I think this does it:
import pandas as pd
import json
df = pd.DataFrame([['xxx xxx','specs','67646546','United States of America']],
columns = ['name', 'type', 'aim', 'context' ])
data = {'entities':[]}
for key,grp in df.groupby('name'):
for idx, row in grp.iterrows():
temp_dict_alpha = {'name':key,'type':row['type'],'data' :{'contexts':[{'attributes':{},'context':{'country':row['context']}}]}}
attr_row = row[~row.index.isin(['name','type'])]
for idx2,row2 in attr_row.iteritems():
if idx2 != 'aim':
continue
dict_temp = {}
dict_temp[idx2] = {'values':[]}
dict_temp[idx2]['values'].append({'value':row2,'source':'internal','locale':'en_Us'})
temp_dict_alpha['data']['contexts'][0]['attributes'].update(dict_temp)
data['entities'].append(temp_dict_alpha)
print(json.dumps(data, indent = 4))
Output:
{
"entities": [
{
"name": "xxx xxx",
"type": "specs",
"data": {
"contexts": [
{
"attributes": {
"aim": {
"values": [
{
"value": "67646546",
"source": "internal",
"locale": "en_Us"
}
]
}
},
"context": {
"country": "United States of America"
}
}
]
}
}
]
}
The problem is here in the following code
temp_dict_alpha = {'name':key,'type':row['type'],'data' :{'contexts':{'attributes':{},'context':{'dcountry':row['dcountry']}}}}
As you can see , you are already creating a contexts dict and assigning values to it. What you could do is something like this
contextObj = {'attributes':{},'context':{'dcountry':row['dcountry']}}
contextList = []
for idx, row in grp.iterrows():
temp_dict_alpha = {'name':key,'type':row['type'],'data' :{'contexts':{'attributes':{},'context':{'dcountry':row['dcountry']}}}}
attr_row = row[~row.index.isin(['name','type'])]
for idx2,row2 in attr_row.iteritems():
dict_temp = {}
dict_temp[idx2] = {'values':[]}
dict_temp[idx2]['values'].append({'value':row2,'source':'internal','locale':'en_Us'})

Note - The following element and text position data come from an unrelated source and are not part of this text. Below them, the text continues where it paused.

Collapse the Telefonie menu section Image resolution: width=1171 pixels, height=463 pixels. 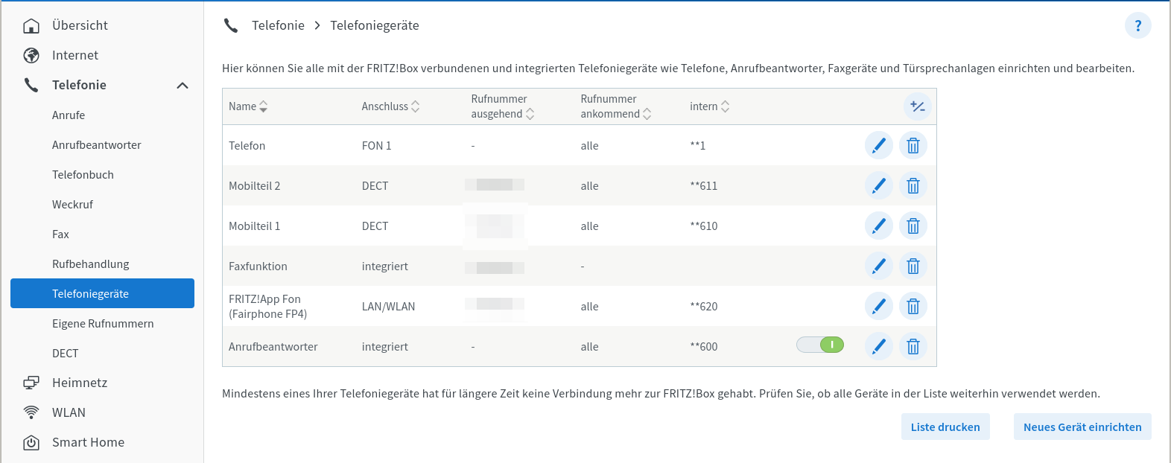183,86
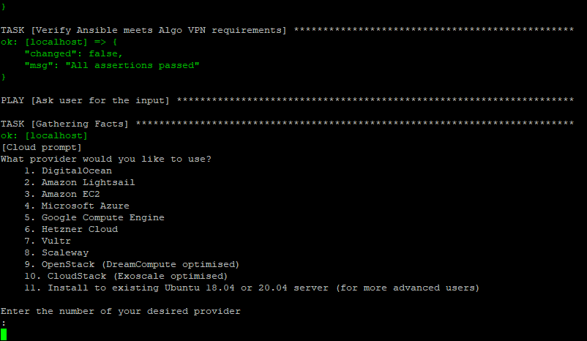Click the OpenStack DreamCompute option
Viewport: 587px width, 341px height.
(x=132, y=264)
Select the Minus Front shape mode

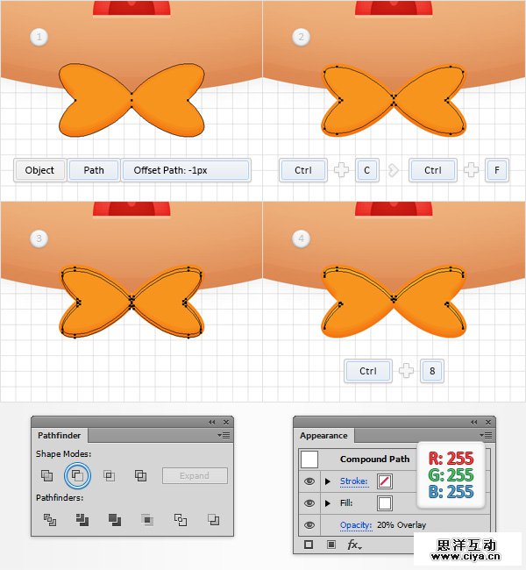[x=77, y=475]
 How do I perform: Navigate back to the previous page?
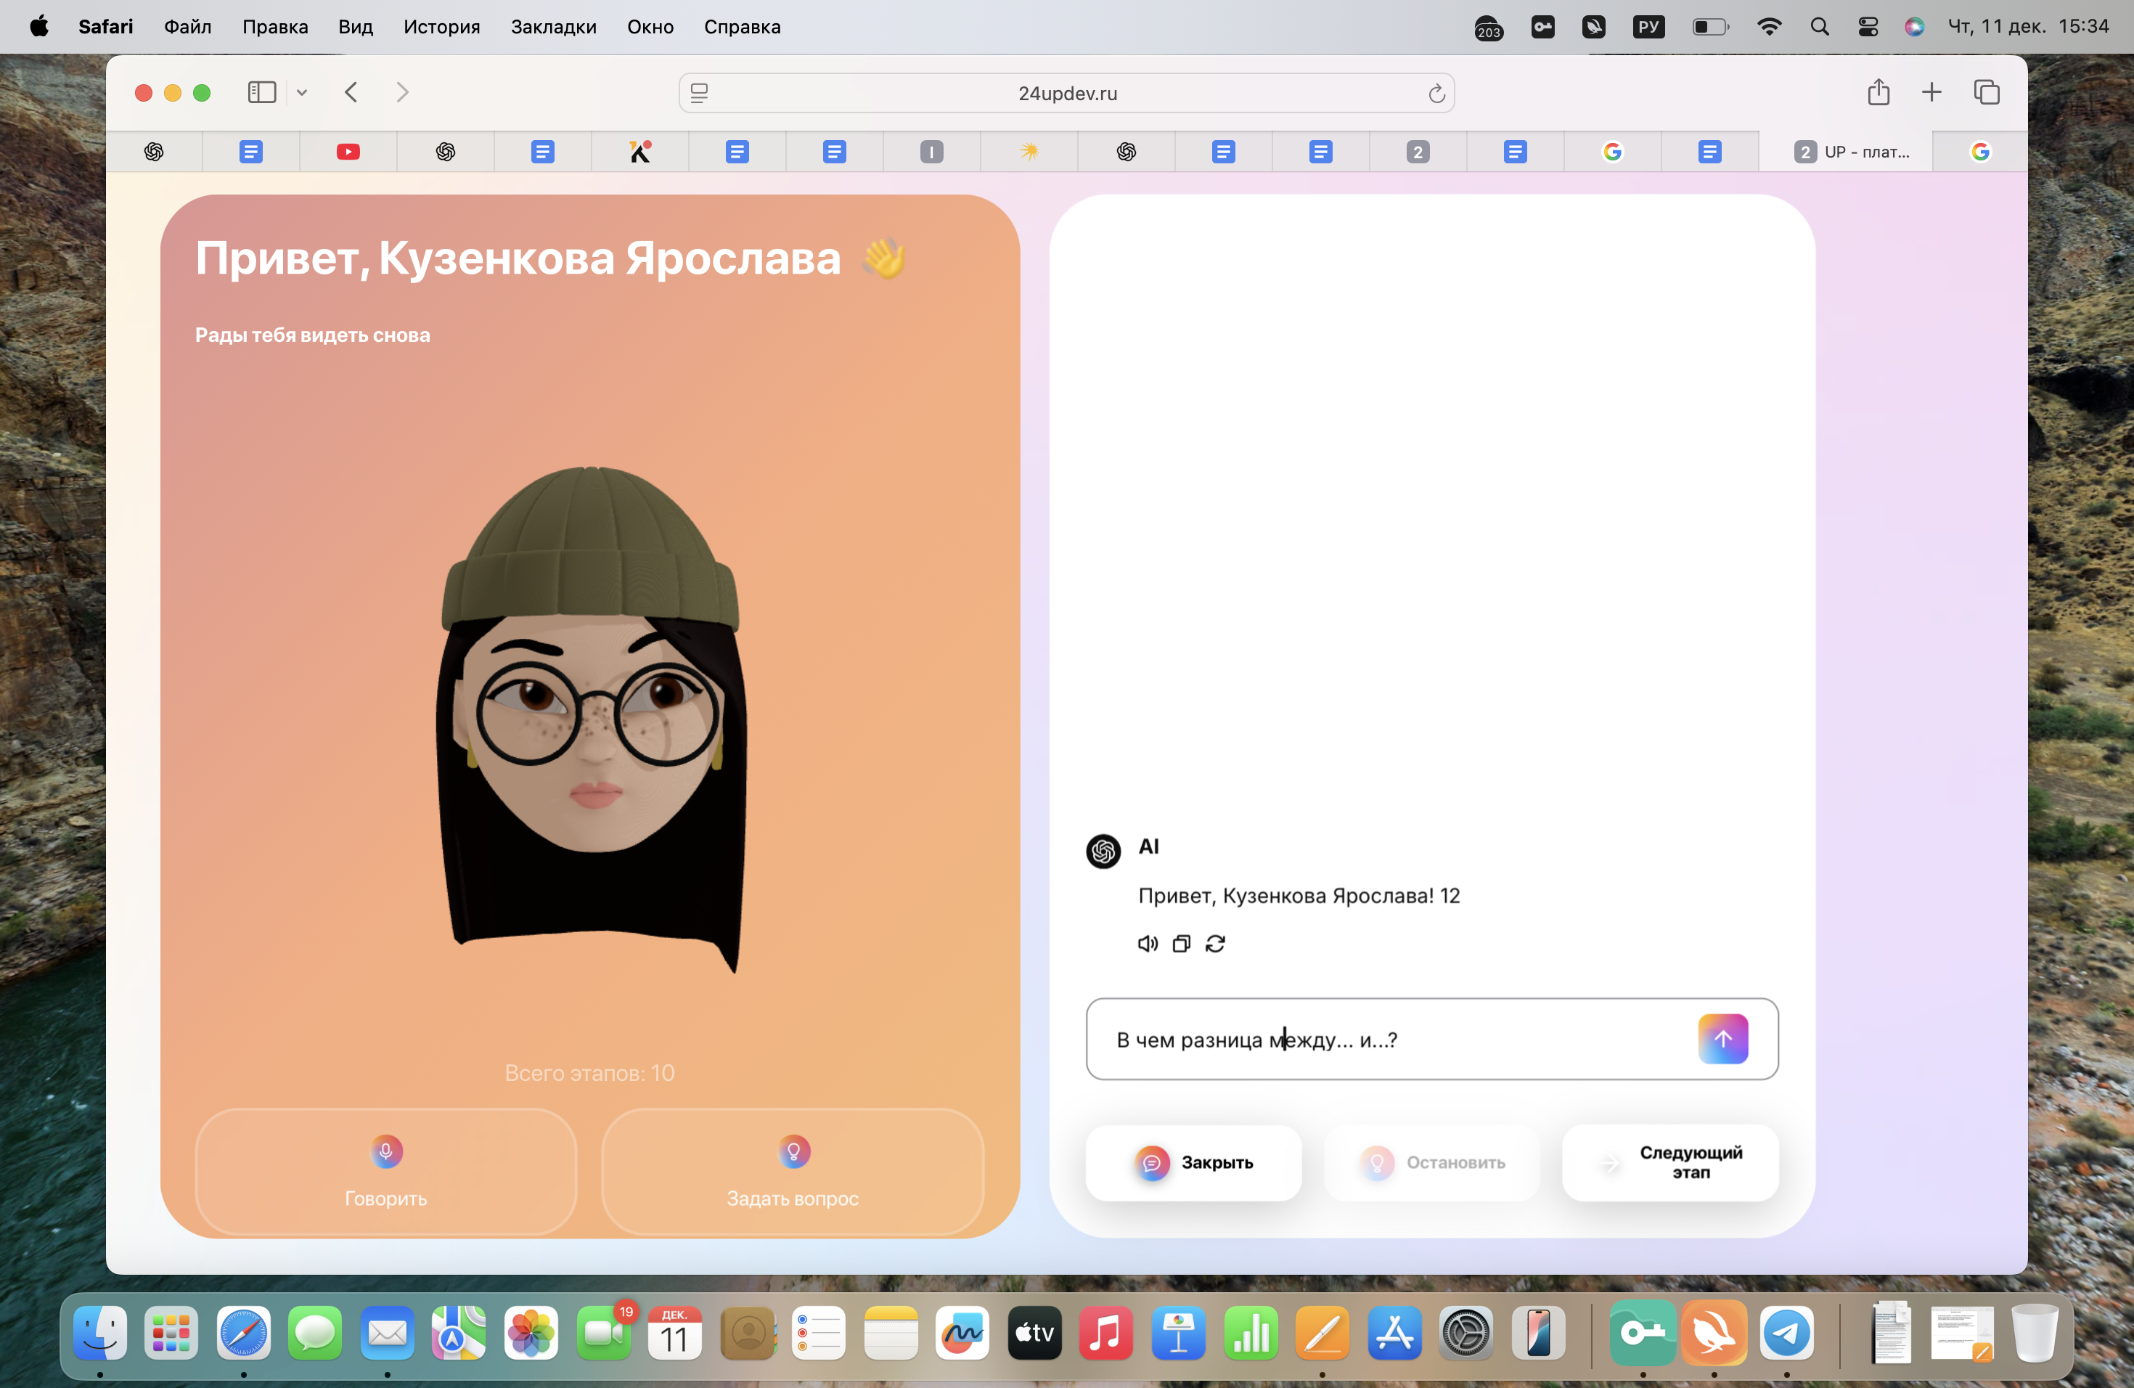[351, 92]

contextObj['attributes'].update(dict_temp)
contextList.append(contextObj)
Please Note - This code will have logical errors and might not run ( as it is difficult for me , to understand the logic behind it). But here is what you need to do .

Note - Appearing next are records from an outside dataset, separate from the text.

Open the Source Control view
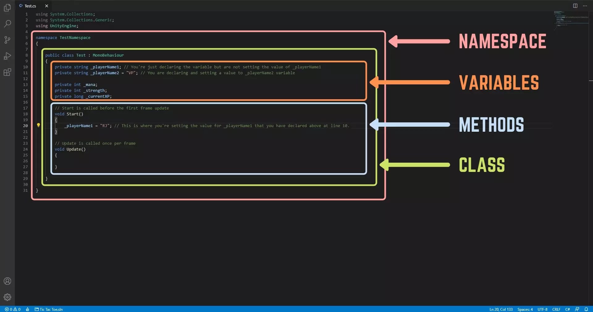This screenshot has width=593, height=312. (7, 40)
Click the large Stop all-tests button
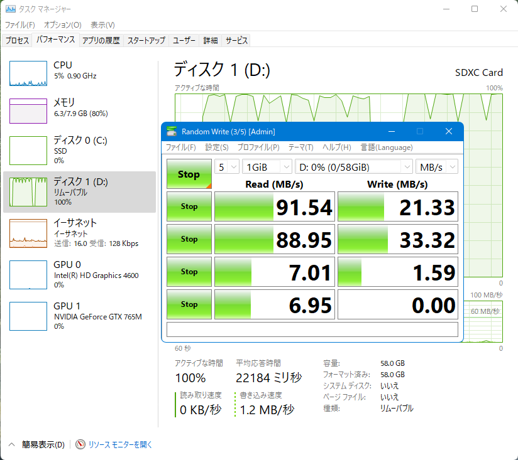518x460 pixels. pos(189,174)
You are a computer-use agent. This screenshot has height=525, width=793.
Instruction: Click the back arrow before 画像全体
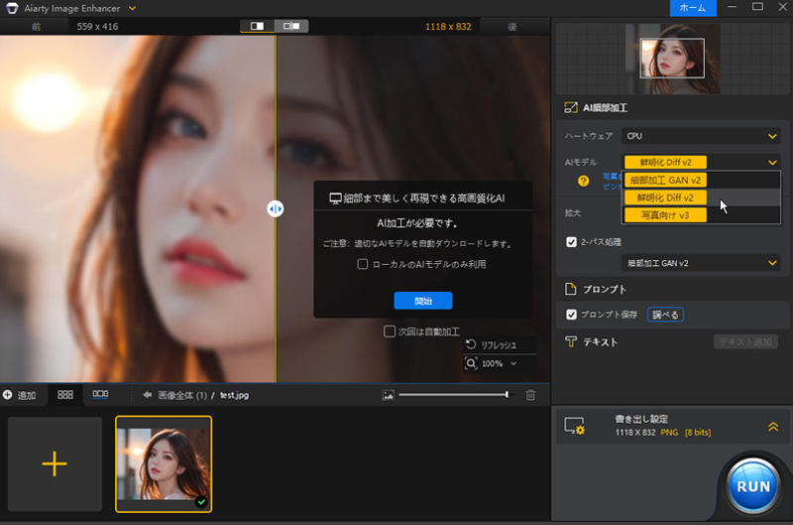point(148,395)
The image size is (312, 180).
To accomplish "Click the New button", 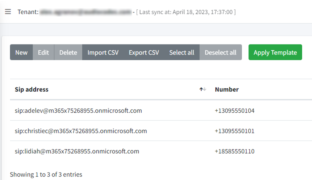I will [x=21, y=52].
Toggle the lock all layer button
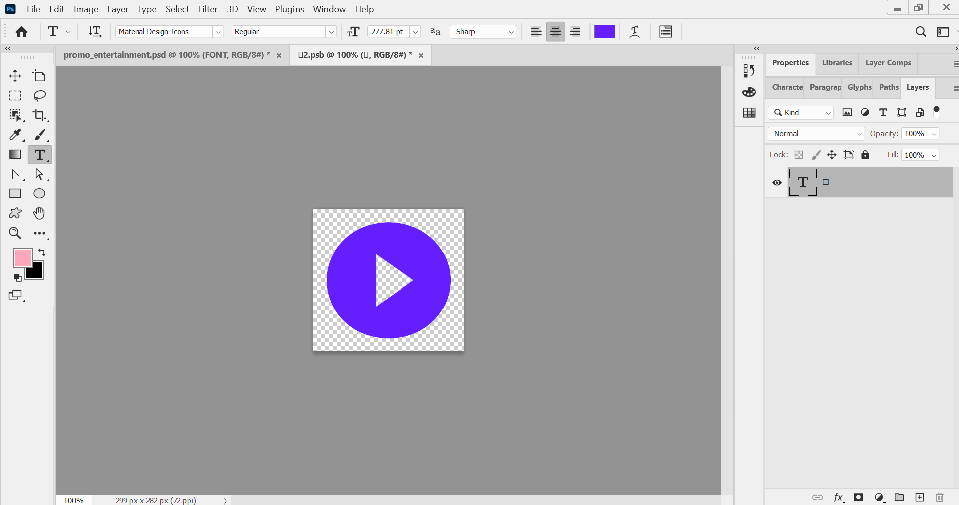The image size is (959, 505). tap(865, 155)
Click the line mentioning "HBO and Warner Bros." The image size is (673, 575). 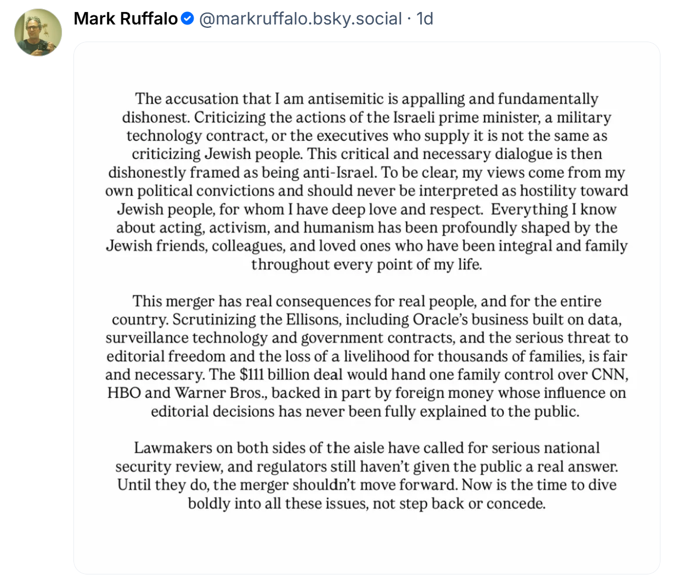(367, 393)
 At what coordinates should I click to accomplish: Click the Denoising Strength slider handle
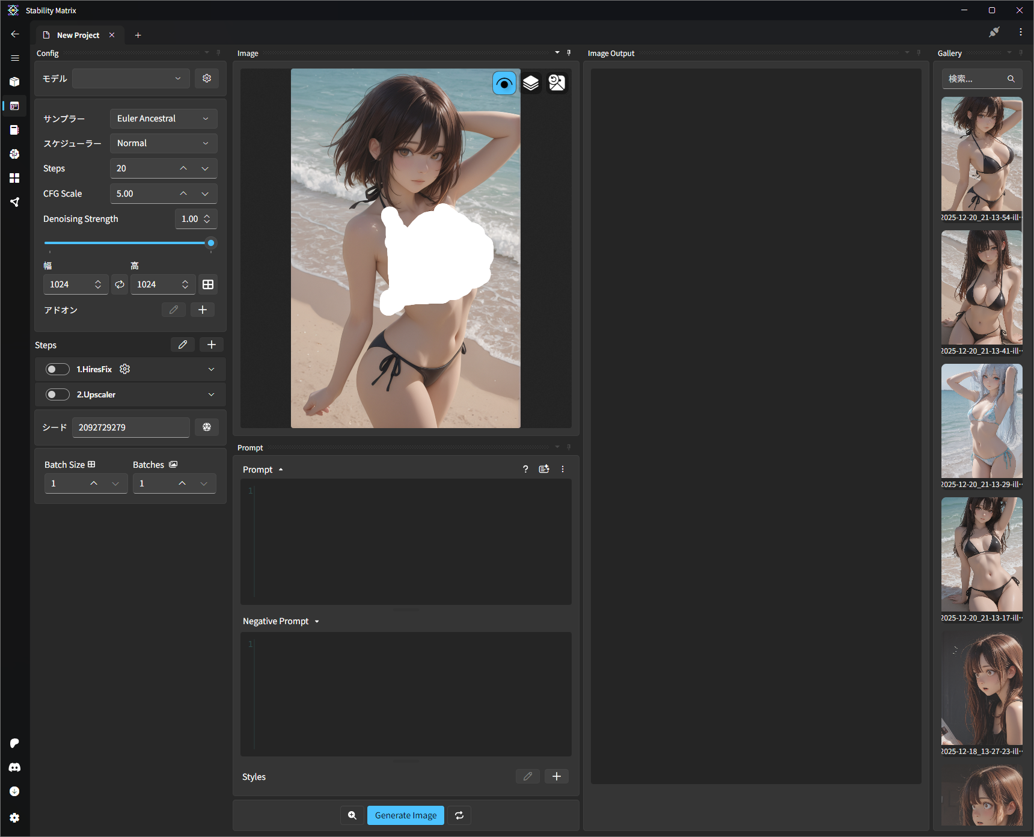point(211,243)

You need to create a list of objects, which is not what you are doing. You are trying to manipulate an object and when its JSON dumped , you are getting an object back instead of a list. What you need is a list. You create context object for each and every iteration and keep on appending them to the local list contextList that we created earlier.
Once when the for loop terminates, you can update your original object by using the contextList and you will have a list of objects instead of and object which you are having now.